Lawless described the property price movements as a ‘technical’ recovery in the housing market, and could prompt discussion among policy makers.

“Any debate about unsustainable growth in housing markets should be very much focussed on Sydney and Melbourne. Most other capital city housing markets are in fact showing only a modest growth trend,” he said.

Outside of Australia’s two biggest cities, other capital cities recorded more subdued housing market conditions. Dwelling values moved lower in Brisbane (-0.3%), Perth (-0.1%), Hobart (-2.0%), Darwin (-2.5%) and Canberra (-0.7%), while Adelaide values posted a 1.1% capital gain over the month.

For Perth and Brisbane, these results mirror a longer term trend.

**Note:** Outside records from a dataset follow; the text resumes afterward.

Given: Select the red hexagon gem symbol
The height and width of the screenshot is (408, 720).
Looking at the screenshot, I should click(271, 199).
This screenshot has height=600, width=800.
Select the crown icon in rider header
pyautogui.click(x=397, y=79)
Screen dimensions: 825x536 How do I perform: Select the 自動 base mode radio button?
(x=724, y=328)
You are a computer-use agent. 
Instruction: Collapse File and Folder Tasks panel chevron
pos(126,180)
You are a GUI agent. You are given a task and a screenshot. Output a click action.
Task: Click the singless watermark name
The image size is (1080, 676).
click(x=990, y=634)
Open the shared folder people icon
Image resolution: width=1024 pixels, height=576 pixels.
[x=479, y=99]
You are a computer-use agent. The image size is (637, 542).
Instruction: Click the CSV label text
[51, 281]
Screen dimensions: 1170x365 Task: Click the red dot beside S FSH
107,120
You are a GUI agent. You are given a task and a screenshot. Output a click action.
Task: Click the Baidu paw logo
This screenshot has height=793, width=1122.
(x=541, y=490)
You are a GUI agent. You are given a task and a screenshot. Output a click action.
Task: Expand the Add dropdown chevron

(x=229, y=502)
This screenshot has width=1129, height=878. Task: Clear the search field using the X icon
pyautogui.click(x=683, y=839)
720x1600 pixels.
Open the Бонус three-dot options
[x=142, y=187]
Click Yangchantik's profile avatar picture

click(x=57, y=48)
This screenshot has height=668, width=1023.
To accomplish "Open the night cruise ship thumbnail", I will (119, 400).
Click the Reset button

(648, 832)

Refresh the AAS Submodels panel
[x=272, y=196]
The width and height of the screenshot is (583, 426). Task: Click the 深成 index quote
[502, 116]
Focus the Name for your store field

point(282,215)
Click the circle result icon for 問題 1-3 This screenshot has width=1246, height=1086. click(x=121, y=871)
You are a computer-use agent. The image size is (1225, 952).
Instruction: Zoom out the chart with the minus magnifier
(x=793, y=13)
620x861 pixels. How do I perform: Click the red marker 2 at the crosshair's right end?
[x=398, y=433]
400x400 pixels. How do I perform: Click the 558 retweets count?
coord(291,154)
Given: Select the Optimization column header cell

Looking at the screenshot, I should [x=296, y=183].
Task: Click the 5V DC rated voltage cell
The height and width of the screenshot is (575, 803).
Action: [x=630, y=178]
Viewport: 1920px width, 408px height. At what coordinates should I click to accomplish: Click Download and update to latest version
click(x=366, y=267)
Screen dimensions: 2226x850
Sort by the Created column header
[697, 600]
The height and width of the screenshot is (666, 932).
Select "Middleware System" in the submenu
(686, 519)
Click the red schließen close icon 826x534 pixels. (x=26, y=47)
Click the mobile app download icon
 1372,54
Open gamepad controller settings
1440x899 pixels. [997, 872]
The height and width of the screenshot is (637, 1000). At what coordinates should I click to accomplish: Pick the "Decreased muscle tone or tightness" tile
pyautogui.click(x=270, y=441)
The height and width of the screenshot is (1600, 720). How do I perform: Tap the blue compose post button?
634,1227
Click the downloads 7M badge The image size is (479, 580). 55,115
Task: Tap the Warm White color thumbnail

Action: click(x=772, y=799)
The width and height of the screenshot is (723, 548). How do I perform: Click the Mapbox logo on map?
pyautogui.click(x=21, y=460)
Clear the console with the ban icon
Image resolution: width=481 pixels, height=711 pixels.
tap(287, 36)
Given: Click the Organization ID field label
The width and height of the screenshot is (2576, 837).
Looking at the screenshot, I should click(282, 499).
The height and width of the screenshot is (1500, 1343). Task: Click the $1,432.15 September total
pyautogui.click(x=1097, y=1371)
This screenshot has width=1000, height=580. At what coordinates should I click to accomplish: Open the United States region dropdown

Perth, which had previously been the stand out for capital gains, has seen dwelling values rise by just 1.3% over the three months to September. Brisbane’s property price growth has been equally flat, with values up just 1.1% over the past 12 months.

Lawless added that impressive capital gains in Sydney should be measured against the backdrop of city-wide price growth over the last 10 years.

“Sydney dwelling values have appreciated by just 2.5% per annum over the past decade which is less than annual rates of inflation and wages growth over this period. Sydney’s annual average rate of capital gain over the past 10 years is actually the lowest of any capital city.”

From June 2012 through to September 2013, combined capital city dwelling values have increased by 8.7%.